I managed to reproduce a scenario where step jobs might get left hanging even if you remove the workflow engine pod (when the workflow is deleted).

With this PR in check, you will need to:

  1. Add sleep, at the end of on_message function, inside the try/catch:
import time
time.sleep(5)
  1. For example, in the root6-roofit example, add sleep at the beginning of the gendata step:
sleep 60 && ...
  1. Start one workflow to delay a job-status queue:
reana-client run -w w-1
  1. After 4-5 seconds, start a second workflow, for this workflow step jobs will hang:
reana-client run -w w-2
  1. After the second workflow starts, wait 5-10 seconds (or until you see that the first job for this workflow started); delete workflow:
reana-client delete -w w-2
  1. Monitor kubectl get pods, you will have one job left hanging out.

Why does this happen?

Imagine that we only delete workflow engine Jobs if we detect deleted workflow in the consumer. And that the job-status queue is busy with a lot of messages.

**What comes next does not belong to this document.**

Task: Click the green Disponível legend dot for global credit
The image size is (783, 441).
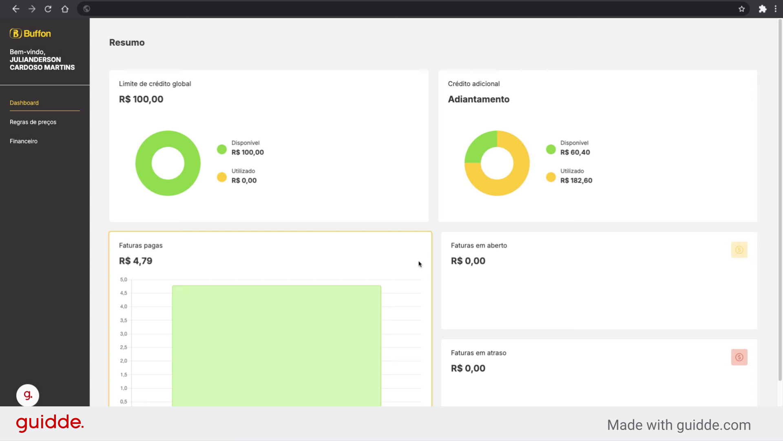Action: coord(222,149)
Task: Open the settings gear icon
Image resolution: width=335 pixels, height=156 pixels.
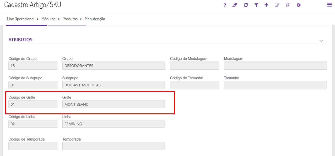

The user starts a workflow, but it got stuck in "pending" mode. After some time, the user deletes a workflow. Now it has a "deleted" value in DB. But, in the background, the workflow engine Job is not deleted.

When. ready, the workflow engine Job will start and send its first message to the "jobs-status" queue. The consumer will not process this message anytime soon because the queue is busy. It also means that we cannot delete the workflow engine pod soon. Because of that, the workflow engine pod will start step jobs related to the workflow. Let's assume those steps will run for a long time.

Later, when the first message arrives in the consumer, it will delete the workflow engine Job. But, step job(s) are still running and no one will delete them.

This is a textual explanation for now.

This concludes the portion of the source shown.